Es gibt andere Bereiche, wo das durchaus vorkommt. Experimentelle Antidepressiva sind z.B. da so'n Thema. Da kann man "gezwungen" sein, um "besserung" zu kriegen, daran teilzunehmen; Bei Schmerzmitteln weiß ich gerade nicht genau bescheid darüber, ehrlich gesagt. Schätze das aber durchaus ähnlich ein... man möge mich bitte widerlegen <- größtenteils Mutmaßung.
 

Schaff ich um die Uhrzeit nicht mehr, sorry. Wenns dich wirklich interessiert schreib mir doch bitte ne PM, ich hatte letztens mal irgendwo nen Link der den Großteil der bisher verfügbaren internationalen Studien (inkl einer Meta[höhö]studie) zur Verfügung stellte.
Den suche ich bei Bedarf gerne noch mal raus wenn ich ausgeschlafen bin.

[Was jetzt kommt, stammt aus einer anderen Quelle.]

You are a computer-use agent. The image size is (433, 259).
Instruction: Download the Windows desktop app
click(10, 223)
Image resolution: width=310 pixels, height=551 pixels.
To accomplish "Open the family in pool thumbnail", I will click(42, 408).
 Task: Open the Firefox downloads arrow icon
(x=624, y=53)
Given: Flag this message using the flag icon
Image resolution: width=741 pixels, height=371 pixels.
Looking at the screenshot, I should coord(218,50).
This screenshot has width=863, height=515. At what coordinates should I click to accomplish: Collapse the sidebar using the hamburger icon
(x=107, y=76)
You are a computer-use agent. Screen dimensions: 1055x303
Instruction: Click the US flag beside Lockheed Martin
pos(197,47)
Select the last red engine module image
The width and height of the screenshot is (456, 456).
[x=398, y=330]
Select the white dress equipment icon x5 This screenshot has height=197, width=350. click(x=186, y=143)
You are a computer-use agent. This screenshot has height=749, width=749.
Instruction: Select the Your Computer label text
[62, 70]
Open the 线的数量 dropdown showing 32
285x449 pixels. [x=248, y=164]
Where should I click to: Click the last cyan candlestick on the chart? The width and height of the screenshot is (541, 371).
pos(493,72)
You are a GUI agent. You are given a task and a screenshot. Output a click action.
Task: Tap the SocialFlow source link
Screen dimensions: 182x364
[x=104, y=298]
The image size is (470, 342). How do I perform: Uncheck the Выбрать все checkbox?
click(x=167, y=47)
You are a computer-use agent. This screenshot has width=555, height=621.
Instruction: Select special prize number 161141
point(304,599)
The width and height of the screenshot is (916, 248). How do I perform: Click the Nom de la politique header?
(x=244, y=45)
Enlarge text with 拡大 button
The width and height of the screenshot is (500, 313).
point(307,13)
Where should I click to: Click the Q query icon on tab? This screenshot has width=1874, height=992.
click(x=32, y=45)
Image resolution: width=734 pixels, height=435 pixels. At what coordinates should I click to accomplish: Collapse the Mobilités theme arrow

Hast du dafür Quellen oder so? Mir ist in der Richtung nix bekannt, außer dass z.B. Neuroleptika und viele Antidepressiva noch lange keine Langzeitstudien haben, die die an sie gestellten Hoffnungen erfüllen könnten. Parkinson-/Demenzrisiko und die restliche Organbelastung kommt noch dazu.
Bei Schmerzmitteln bin ich auch halbwegs raus. Ich weiß nur noch, dass Heroin (Diacetylmorphin) scheinbar erst als nicht süchtig machendes Analgetikum von Bayer vermarkt wurde. Das hatte nicht so gestimmt...

Gerade deine Aussage zu den ADs intressiert mich, hast du da wenigstens Substanznamen? Danke dir
 
Auch Captain Piccard nimmt Hanf

Patrick Stewart verwendet Hanf aus den USA gegen seine Symptome der Arthritis


 
Re: Auch Captain Piccard nimmt Hanf


Researchers at Oxford University are to undertake a £10 million study on the medical benefits of marijuana in treating pain, cancer and inflammatory diseases.
Gegen Krebs wird es vllt. palliativ helfen, bei "opiatpflichtigen" Arthritis- und Rheumaschmerzen bin ich optimistisch.